Discussion:
Potential fix: gdb/strace swallows stderr
Ryan Johnson
2011-08-18 00:57:49 UTC
Permalink
Hi all (attn: Corinna),

I've been looking into the way stderr disappears when a cygwin process
is started by gdb or strace (64-bit win7 box), and it looks like
cygheap->fdtab[2] somehow gets initialized to NULL. The EBADF which
results kills off the rest of the write "syscall."

Looking deeper shows that, in dtable::stdio_init, GetStdHandle() returns
the same value for stdout and stderr, but being_debugged() and
/* STD_ERROR_HANDLE has been observed to be the same as
STD_OUTPUT_HANDLE. We need separate handles (e.g. using pipes
to pass data from child to parent). */
/* CV 2008-10-17: Under debugger control, std fd's have been potentially
initialized in dtable::get_debugger_info (). In this case
init_std_file_from_handle is a no-op, so, even if out == err we don't
want to duplicate the handle since it will be unused. */
if (out == err && (!being_debugged () || !not_open (2)))
{
/* Since this code is not invoked for forked tasks, we don't have
to worry about the close-on-exec flag here. */
if (!DuplicateHandle (GetCurrentProcess (), out,
GetCurrentProcess (), &err,
0, TRUE, DUPLICATE_SAME_ACCESS))
{
/* If that fails, do this as a fall back. */
err = out;
system_printf ("couldn't make stderr distinct from stdout, %E");
}
}
init_std_file_from_handle (1, out);
init_std_file_from_handle (2, err);
Always duplicating the handle when out==err seems to fix the problem for
both gdb and strace, without harming non-traced execution. However, I
doubt that's the correct thing to do, since the other checks are clearly
not accidental. Calls to not_open(1) and not_open(2) both return 1, so I
wonder if an assumption has become invalid (e.g. did it used to be that
stderr should have already been opened but may have been closed already
as well, but now stderr has not even been opened yet?).

Corinna, can you dredge up any useful memories about the issue? The code
in dtable::get_debugger_info definitely runs (gdb prints "warning:
cYgstd 28cc69 d 3"), but std[][] remains empty, so none of the std
handles was initialized in that way.

So, which of the following changes, if any, is a proper fix? The first
assumes that the whole !not_open(2) thing has become completely bogus
(or always was), while the second is a more conservative workaround. The
third assumes that a reverse-sense boolean just slipped in unnoticed.
All three changes seem to behave correctly under my limited testing...

- if (out == err && (!being_debugged () || !not_open (2)))
+ if (out == err)
+ if (out == err && (!being_debugged () || (not_open (1) && not_open
(2)) || !not_open (2)))
+ if (out == err && (!being_debugged () || not_open (2)))

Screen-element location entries
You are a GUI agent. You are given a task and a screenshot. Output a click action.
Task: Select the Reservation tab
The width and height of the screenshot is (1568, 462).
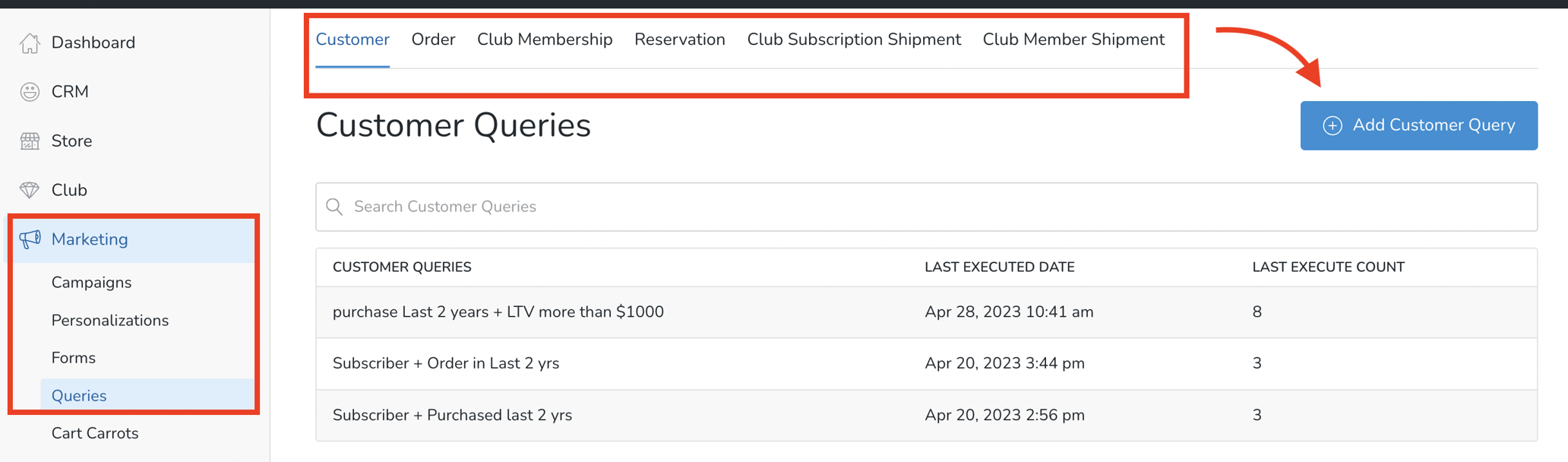coord(679,39)

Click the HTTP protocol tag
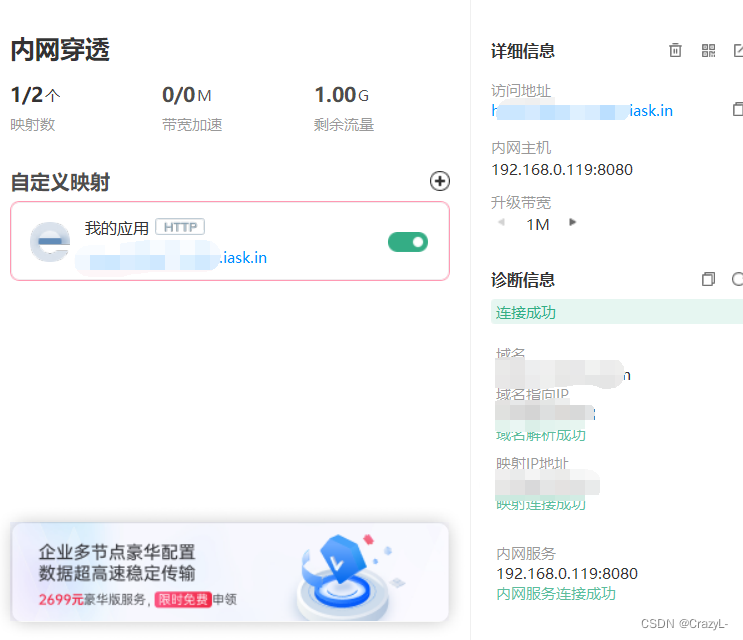point(180,227)
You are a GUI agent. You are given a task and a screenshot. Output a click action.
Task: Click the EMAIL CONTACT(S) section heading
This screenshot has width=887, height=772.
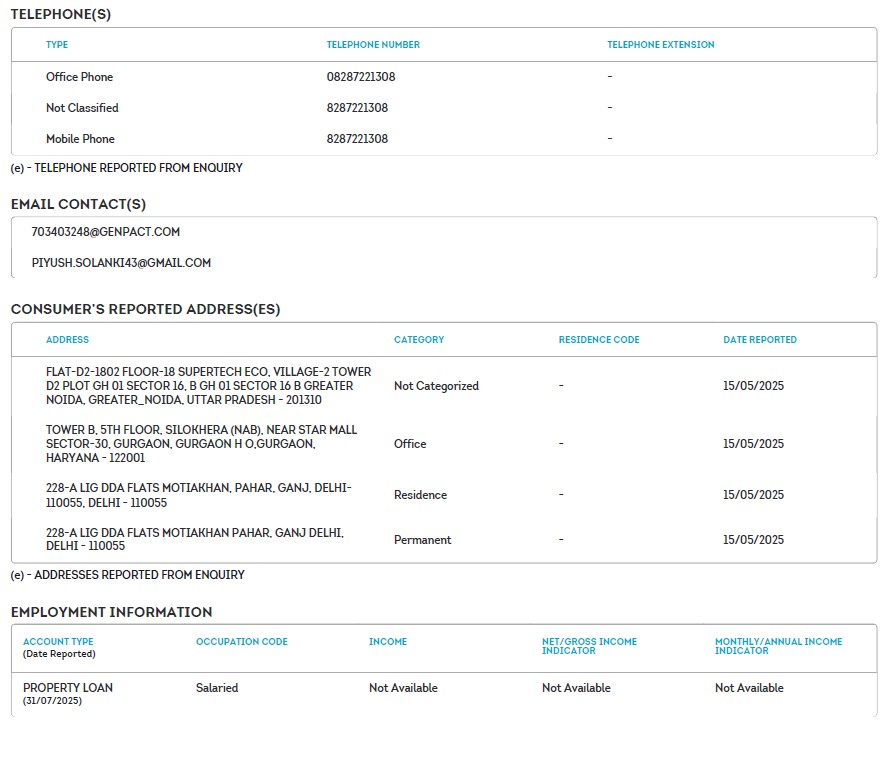click(x=78, y=204)
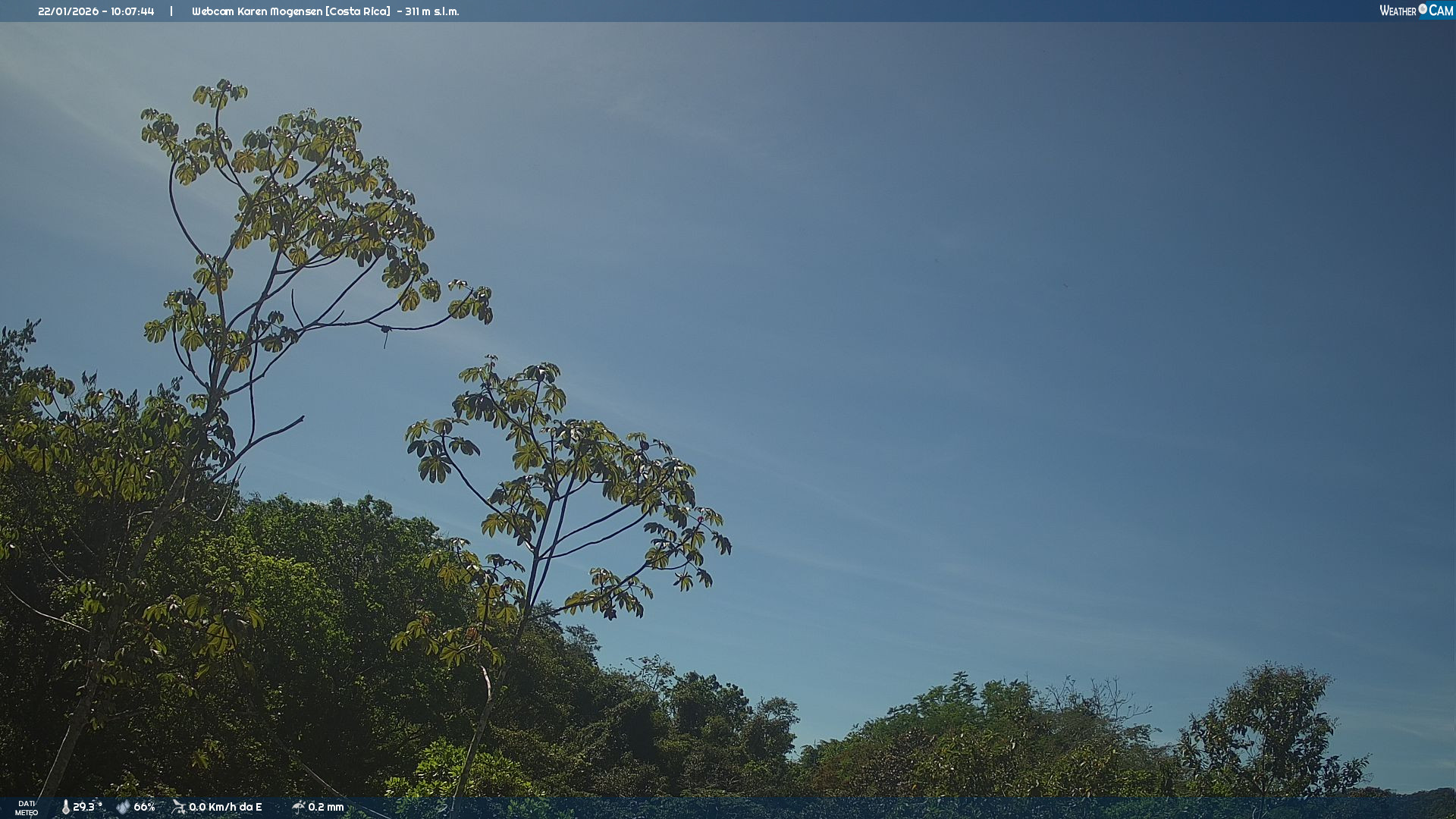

Exercise requirements>
Please extract the stderr thread word for word, the stretch from "All three changes" through "() || not_open (2)))". These entries come from a separate source.

Complete output>
All three changes seem to behave correctly under my limited testing...

- if (out == err && (!being_debugged () || !not_open (2)))
+ if (out == err)
+ if (out == err && (!being_debugged () || (not_open (1) && not_open
(2)) || !not_open (2)))
+ if (out == err && (!being_debugged () || not_open (2)))